NIH research has repeatedly demonstrated that lack of phonemic awareness is the root cause of reading failure. Phonemes are the smallest unit of spoken language, not written language.
Children who lack phonemic awareness are unable to distinguish or manipulate sounds within spoken words or syllables. They would be unable to do the following tasks:
-
Phoneme Segmentation: What sounds do you hear in the word hot? What’s the last sound in the word map?
-
Phoneme Deletion: What word would be left if the /k/ sound were taken away from cat?
-
Phoneme Matching: Do pen and pipe start with the same sound?
-
Phoneme Counting: How many sounds do you hear in the word cake?
-
Phoneme Substitution: What word would you have if you changed the /h/ in hot to /p/?
-
Blending: What word would you have if you put these sounds together? /s/ /a/ /t/
-
Rhyming: Tell me as many words as you can that rhyme with the word eat.

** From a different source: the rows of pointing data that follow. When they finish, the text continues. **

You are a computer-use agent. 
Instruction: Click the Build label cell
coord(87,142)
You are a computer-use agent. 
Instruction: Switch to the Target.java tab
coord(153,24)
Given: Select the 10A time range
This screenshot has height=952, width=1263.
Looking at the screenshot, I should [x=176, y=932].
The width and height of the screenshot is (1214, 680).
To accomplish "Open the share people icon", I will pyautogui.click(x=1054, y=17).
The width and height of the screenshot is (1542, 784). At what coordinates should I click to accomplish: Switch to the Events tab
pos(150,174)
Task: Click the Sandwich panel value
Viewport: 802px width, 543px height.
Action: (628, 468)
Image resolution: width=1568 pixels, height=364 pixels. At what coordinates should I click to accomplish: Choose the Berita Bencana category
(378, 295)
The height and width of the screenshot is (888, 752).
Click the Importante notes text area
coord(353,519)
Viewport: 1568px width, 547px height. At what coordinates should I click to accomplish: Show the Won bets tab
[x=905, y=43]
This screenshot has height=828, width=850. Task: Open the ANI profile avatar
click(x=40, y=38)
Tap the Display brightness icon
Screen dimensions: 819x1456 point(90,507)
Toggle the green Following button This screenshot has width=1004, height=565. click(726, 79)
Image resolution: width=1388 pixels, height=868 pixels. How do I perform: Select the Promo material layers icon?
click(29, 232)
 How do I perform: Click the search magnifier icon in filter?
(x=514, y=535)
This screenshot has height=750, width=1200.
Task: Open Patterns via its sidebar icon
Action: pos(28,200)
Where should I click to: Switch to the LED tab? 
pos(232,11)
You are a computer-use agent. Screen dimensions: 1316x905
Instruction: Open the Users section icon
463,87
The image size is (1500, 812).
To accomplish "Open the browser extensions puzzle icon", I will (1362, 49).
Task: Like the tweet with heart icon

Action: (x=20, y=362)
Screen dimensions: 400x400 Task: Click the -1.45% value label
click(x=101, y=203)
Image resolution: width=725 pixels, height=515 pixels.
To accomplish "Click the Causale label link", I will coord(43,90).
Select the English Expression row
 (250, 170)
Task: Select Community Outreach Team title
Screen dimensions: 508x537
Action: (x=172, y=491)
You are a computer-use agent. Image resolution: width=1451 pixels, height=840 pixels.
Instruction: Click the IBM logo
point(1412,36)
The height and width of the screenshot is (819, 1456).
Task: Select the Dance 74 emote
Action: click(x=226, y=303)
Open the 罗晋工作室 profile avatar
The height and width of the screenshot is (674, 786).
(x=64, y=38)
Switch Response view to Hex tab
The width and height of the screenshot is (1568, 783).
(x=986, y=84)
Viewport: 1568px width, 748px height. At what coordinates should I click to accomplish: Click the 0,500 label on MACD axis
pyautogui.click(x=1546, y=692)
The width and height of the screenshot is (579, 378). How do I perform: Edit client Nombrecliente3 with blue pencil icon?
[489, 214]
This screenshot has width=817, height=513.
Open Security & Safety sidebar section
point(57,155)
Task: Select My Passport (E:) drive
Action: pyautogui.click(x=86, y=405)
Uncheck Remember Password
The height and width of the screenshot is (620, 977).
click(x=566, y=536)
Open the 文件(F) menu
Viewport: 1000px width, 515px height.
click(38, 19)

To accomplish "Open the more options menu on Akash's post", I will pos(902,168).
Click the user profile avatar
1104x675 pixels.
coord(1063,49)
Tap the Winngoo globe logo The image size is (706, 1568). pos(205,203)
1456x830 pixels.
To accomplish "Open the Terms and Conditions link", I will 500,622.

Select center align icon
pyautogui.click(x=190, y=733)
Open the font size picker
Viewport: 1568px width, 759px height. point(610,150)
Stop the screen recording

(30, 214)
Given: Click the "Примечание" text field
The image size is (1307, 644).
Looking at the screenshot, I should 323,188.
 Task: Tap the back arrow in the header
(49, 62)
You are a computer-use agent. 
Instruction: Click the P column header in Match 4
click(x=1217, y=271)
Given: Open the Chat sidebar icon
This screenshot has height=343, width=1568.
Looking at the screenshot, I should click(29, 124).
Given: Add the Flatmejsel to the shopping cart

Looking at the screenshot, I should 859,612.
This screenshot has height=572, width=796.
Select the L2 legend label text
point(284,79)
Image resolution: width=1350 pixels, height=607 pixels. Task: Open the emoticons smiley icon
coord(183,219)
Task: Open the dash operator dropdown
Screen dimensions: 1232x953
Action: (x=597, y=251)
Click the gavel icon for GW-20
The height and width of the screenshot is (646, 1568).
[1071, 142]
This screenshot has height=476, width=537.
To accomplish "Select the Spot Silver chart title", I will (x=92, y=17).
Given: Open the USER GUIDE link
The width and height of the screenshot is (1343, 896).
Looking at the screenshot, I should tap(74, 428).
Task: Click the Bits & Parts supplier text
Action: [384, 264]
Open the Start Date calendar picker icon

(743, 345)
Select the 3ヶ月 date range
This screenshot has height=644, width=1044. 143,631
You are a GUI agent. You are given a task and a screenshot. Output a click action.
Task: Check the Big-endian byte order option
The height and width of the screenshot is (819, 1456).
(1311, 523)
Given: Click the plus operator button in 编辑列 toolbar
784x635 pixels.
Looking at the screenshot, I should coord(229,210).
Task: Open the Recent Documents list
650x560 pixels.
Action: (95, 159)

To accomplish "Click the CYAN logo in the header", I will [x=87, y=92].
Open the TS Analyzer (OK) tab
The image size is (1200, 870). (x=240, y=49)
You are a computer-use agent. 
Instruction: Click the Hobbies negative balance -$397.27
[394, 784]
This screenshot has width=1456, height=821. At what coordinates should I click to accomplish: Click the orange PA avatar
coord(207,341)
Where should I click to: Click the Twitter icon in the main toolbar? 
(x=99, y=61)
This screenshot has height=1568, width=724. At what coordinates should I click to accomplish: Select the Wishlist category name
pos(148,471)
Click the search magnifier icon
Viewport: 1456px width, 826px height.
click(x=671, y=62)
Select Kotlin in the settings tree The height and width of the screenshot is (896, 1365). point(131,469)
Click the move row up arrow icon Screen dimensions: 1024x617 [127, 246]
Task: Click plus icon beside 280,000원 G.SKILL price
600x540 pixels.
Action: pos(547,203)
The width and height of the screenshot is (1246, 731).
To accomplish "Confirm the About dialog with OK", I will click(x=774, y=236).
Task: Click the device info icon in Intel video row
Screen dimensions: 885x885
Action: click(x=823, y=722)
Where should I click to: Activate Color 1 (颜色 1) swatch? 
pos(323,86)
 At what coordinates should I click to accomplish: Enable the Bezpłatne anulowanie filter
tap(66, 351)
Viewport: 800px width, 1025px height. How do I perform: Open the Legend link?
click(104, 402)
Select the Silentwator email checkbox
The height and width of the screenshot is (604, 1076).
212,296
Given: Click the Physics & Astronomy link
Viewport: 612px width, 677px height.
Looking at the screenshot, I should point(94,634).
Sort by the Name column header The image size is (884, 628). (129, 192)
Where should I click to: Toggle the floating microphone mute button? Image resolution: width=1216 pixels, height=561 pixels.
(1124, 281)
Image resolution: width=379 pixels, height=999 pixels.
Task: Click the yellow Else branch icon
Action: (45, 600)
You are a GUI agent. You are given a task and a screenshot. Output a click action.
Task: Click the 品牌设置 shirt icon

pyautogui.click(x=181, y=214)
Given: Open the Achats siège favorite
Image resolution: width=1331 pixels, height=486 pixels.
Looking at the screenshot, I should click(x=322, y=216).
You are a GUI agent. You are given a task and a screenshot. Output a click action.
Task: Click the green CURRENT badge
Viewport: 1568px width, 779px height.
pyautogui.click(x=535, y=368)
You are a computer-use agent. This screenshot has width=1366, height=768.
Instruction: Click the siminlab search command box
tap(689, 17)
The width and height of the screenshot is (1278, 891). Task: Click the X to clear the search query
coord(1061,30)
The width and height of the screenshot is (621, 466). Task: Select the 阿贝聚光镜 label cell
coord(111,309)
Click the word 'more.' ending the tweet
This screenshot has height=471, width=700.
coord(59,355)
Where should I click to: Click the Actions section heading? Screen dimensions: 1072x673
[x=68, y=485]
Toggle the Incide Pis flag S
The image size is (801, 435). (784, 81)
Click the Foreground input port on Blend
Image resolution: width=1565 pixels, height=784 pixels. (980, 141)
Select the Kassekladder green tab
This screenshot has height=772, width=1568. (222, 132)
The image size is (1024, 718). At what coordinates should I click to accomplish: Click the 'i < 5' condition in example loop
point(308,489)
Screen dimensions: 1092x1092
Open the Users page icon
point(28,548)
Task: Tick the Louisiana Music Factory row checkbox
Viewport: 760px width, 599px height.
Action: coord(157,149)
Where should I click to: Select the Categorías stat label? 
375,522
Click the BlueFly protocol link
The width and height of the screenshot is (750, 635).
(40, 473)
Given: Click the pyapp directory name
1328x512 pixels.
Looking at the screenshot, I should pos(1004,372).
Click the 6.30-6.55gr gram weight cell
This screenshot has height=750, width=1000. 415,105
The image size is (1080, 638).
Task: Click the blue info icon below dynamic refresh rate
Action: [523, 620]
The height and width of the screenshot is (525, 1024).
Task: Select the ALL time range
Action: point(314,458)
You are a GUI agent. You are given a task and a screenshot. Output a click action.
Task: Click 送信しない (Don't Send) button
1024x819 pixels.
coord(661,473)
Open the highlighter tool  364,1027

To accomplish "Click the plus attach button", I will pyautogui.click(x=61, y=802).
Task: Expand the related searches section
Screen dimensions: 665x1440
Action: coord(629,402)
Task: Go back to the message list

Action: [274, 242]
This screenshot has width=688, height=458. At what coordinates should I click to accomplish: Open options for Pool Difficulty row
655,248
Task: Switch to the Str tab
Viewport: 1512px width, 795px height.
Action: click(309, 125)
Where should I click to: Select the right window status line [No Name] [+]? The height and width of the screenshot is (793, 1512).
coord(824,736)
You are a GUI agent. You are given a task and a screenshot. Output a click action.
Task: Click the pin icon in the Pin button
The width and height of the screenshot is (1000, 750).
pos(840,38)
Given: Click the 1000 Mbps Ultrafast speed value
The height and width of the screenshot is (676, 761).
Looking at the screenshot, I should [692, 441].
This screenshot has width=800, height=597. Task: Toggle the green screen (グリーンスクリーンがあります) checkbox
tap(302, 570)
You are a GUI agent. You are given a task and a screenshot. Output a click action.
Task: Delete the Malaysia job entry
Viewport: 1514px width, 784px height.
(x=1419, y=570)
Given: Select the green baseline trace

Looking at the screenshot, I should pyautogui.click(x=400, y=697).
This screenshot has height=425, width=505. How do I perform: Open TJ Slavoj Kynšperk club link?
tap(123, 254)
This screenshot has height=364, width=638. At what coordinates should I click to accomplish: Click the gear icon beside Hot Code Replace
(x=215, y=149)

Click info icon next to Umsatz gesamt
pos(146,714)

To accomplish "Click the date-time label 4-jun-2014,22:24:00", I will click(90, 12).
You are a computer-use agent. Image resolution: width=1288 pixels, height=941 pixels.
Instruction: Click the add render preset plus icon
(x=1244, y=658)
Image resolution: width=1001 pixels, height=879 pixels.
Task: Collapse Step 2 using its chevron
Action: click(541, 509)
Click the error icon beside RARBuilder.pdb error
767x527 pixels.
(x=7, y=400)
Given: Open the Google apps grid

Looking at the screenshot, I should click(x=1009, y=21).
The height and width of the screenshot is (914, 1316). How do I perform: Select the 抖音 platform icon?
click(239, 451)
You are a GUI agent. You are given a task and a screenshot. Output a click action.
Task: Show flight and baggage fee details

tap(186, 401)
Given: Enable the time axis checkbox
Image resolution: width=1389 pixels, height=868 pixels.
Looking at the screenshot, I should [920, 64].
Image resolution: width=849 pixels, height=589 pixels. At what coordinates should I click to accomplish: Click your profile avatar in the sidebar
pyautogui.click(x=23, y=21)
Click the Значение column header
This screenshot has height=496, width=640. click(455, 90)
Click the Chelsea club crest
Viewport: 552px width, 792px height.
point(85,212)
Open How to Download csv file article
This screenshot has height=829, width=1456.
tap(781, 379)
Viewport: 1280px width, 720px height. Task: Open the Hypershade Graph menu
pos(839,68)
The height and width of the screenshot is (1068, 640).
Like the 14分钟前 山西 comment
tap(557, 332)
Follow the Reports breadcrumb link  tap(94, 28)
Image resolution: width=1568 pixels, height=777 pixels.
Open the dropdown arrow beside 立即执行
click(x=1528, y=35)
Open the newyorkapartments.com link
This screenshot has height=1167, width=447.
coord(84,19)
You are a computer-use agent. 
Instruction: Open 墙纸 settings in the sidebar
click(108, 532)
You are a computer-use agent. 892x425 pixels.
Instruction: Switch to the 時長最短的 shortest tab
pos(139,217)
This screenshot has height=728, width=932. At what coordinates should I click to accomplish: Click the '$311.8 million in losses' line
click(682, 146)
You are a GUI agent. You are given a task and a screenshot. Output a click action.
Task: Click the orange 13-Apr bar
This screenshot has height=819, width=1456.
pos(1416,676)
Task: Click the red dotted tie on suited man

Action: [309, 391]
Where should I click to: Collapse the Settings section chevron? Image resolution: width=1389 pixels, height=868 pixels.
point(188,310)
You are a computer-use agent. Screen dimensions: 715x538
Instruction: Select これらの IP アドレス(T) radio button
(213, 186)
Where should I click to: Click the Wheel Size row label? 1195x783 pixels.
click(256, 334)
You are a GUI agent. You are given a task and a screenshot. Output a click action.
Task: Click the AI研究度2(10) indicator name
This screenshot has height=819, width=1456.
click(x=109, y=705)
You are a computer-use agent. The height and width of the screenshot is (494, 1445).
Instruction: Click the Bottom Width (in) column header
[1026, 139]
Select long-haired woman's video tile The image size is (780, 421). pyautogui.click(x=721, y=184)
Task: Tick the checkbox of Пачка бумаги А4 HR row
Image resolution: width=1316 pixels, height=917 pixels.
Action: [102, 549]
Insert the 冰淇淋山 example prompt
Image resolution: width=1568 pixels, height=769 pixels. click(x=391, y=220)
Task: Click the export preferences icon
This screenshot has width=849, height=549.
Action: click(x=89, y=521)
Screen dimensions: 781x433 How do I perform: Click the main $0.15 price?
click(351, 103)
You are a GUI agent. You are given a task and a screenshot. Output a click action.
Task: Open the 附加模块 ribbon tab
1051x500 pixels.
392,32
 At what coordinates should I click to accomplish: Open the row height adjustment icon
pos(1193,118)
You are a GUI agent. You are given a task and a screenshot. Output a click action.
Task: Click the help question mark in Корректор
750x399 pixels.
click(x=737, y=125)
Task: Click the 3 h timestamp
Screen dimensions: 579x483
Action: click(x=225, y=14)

If a child lacks phonemic awareness, they will have difficulty learning the relationship between letters and the sounds they represent in words, as well as applying those letter/sound correspondences to help them “sound out” unknown words.
So children who perform poorly on phonemic awareness tasks via oral language in kindergarten are very likely to experience difficulties acquiring the early word reading skills that provide the foundation for growth of reading ability throughout elementary school.
Phonemic awareness skills can and must be directly and explicitly taught to children who lack this awareness.